“Thanks to transfer learning, the AI system will be able to transfer knowledge obtained through carrying out a source task to the execution of a similar task and thus adapt to a great number of use cases.”
“It’s not who has the best algorithm that wins, it’s who has the most data.” This aphorism from artificial intelligence (AI) researcher Jean-Claude Heudin shows just how essential data is in machine learning. Deep learning algorithms in particular require a huge amount of annotated data (for supervised learning mode).
However, data production is a long and costly process, which sometimes requires rare expertise (in specialised areas). So in practice, AI engineers and data scientists have to make do with a reduced dataset.
How then is it possible to build robust machine learning models whilst taking their environmental impact into account? Four main paths are being explored.
Transfer learning: making new with old
A quick look at data repositories UCI Machine Learning, VisualData or Google Dataset Search shows that many labelled datasets have been made freely available by public bodies, universities or businesses.
In the area of 3D object detection, Google recently published its Objectron dataset, a collection of 15,000 video clips and millions of images of everyday objects.

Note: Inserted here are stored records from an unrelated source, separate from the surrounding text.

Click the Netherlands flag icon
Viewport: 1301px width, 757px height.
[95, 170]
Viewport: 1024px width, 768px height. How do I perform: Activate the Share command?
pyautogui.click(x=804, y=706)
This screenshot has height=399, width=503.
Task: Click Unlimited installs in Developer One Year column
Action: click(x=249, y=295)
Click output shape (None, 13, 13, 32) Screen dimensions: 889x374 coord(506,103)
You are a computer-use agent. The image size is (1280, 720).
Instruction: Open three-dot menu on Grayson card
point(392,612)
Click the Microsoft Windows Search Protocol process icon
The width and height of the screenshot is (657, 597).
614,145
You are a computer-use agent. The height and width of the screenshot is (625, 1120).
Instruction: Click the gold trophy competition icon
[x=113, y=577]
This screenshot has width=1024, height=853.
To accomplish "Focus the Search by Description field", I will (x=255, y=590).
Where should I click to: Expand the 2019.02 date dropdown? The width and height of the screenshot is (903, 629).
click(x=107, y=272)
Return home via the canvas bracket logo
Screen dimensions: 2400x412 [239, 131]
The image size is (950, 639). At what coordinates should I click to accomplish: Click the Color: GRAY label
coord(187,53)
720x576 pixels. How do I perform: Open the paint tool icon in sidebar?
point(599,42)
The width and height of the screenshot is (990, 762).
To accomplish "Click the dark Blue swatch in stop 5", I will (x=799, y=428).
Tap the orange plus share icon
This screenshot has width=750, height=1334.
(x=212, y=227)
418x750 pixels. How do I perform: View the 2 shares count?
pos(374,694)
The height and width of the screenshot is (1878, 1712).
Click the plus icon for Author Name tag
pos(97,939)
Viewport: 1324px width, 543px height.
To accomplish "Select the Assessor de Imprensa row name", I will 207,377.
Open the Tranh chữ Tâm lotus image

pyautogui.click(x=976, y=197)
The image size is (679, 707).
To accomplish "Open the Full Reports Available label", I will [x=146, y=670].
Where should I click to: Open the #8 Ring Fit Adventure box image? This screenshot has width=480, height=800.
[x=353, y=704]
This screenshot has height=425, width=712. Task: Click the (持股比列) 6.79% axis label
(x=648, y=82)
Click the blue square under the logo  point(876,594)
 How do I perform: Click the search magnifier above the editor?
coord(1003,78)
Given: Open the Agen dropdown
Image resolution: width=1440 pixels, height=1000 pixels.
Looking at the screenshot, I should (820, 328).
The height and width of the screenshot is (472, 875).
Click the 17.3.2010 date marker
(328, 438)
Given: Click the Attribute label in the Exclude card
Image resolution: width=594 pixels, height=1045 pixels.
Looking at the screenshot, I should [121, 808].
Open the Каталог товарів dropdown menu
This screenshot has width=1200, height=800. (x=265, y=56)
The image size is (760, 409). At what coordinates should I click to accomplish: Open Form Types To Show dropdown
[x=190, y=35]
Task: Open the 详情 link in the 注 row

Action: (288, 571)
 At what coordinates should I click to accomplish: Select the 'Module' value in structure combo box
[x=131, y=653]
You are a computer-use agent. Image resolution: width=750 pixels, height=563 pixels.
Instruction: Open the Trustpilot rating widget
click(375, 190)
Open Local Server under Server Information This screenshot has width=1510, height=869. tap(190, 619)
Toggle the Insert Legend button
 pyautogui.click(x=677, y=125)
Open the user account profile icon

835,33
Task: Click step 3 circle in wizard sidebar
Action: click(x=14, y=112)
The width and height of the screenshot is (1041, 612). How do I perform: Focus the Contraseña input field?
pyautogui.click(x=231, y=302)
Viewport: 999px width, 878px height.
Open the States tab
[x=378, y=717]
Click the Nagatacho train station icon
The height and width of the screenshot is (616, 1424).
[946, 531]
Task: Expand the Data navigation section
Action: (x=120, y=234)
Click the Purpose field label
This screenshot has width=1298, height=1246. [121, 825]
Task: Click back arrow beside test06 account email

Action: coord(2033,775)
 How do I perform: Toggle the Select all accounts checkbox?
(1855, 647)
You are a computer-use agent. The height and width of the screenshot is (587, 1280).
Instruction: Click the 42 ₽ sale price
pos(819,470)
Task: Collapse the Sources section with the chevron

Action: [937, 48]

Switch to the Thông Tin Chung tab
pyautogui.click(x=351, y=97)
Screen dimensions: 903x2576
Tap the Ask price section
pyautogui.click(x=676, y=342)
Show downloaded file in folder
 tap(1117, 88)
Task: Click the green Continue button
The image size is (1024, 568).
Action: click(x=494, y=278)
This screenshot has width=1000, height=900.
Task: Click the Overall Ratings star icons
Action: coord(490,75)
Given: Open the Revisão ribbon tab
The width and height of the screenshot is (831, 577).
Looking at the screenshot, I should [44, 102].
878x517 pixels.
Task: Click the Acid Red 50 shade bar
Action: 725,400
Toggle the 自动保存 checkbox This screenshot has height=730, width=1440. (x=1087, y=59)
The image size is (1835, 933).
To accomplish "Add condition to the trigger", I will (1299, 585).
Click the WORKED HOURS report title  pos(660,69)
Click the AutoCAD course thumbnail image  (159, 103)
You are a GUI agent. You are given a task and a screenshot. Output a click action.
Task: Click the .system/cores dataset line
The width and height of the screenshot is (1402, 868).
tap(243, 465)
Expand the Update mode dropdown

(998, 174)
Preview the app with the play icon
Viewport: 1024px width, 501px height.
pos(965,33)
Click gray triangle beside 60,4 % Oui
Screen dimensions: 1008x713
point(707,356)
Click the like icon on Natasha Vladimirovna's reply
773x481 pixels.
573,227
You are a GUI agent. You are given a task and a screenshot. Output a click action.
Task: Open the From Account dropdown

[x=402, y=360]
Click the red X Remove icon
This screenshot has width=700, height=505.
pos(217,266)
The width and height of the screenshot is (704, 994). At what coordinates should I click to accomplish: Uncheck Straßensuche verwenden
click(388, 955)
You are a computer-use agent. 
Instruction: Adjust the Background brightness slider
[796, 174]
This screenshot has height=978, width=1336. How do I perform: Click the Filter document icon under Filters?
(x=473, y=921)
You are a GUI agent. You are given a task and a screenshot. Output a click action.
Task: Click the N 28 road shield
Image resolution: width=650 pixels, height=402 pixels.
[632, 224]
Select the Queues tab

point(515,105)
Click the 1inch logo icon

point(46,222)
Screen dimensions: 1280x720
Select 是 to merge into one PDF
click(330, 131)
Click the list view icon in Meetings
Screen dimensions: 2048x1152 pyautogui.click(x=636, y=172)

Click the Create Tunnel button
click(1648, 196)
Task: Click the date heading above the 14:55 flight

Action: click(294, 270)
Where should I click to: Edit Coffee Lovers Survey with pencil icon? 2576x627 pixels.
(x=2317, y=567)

The objects are all annotated, taken from different angles and have bounding boxes, which describe their position, orientation and dimensions. The dataset comes with pretrained models.
Some datasets become references, such as the GenBank molecular database, which brings together all publicly available DNA sequences, annotated by the United States National Institutes of Health (NIH).
Using these resources, it is possible to do transfer learning, which takes its inspiration from the cognitive process via which human beings apply previously acquired knowledge to new situations.
Thanks to this technique, the AI system will be able to transfer knowledge obtained through carrying out a source task to the execution of a task that is different but similar (target task) and thus adapt to a large number of use cases.
For example, what has been learnt by an algorithm, to recognize cats or to work out if a film review is positive or negative, can be reused respectively to distinguish dogs or to classify product reviews.
This approach is particularly popular in deep learning where pre-trained models are used as starting points for computer vision or natural language processing (NLP) tasks, which are particularly complex and time-consuming.
Curious algorithms and continuous learning
Active learning is used in cases where data is available but where labelling it is expensive.
This model of semi-supervised learning, which is based on the hypothesis that an algorithm performs better if it is “curious”, introduces an oracle (a specialist doctor for example) into the learning process.
Here, it is the algorithm that formulates the queries (meaning it chooses the data to be labelled by the oracle), the principle being to find the most relevant queries so as to maximise information gain. Active learning is extensively used in NLP, which requires a lot of labelled data, of which there is not a lot freely available.
As for incremental learning, this consists in continuously training an algorithm, using data as and when it is received and that is visible only once (this is known as data streams). As opposed to “offline” algorithms where the model is generated from a dataset that is available during the learning phase then deployed on new data, this system continues to learn when it is in production, integrating new knowledge at each increment.
This dynamic approach can be used to solve problems linked to data volume and availability, making it possible to compensate for limited physical resources – such as insufficient memory – which can slow down the learning process.
Environmental efficiency, the second component of frugal AI
Frugal AI comprises a second component: energy efficiency, which is another significant challenge posed by the widespread use of machine learning. In effect, some researchers are now attempting to reduce the electricity consumption of AI systems, in particular that of artificial neural networks, which require phenomenal computing power to process data.
Thus, initiatives have emerged such as the Low-Power Computer Vision Challenge, a yearly competition aiming to improve the energy efficiency of computer vision.
In 2019, researchers from the Allen Institute for AI called for a more efficient and more inclusive AI, thus entering the research field of Green AI (which considers that environmental efficiency, on the same level as accuracy, enables performance assessment of a system), in contrast to Red AI (which seeks to obtain highly reliable results by using massive computing power). This means an AI whose development, training and running costs would be low enough to “enable any inspired undergraduate with a laptop to write high-quality research papers”.
Engraving brain functioning onto electronic circuits
De facto, a less data-intensive algorithm would be less energy-intensive, but the quest for frugality goes even further.
Among the paths being explored is neuromorphic computing, which takes its inspiration from the structure and functioning of the human brain, as this is particularly efficient, to completely rethink the physical architecture supporting deep learning.
Neuromorphic chips, which mimic biological neurons and synapses, are thus the subject of numerous research programmes, which are being carried out notably by electronics and computing industry giants such as IBM, Intel or Qualcomm. Unlike on traditional chips, the computing and memory units are close to one another, which reduces data transfer and therefore energy consumption as well as latency.
IBM’s TrueNorth chip associates 1 million individually programmable neurons and 256 million individually programmable synapses spread over 4,096 parallel and distributed cores that are interconnected in an on-chip mesh network. The chip is said to consume one thousand times less power than a conventional processor of similar size.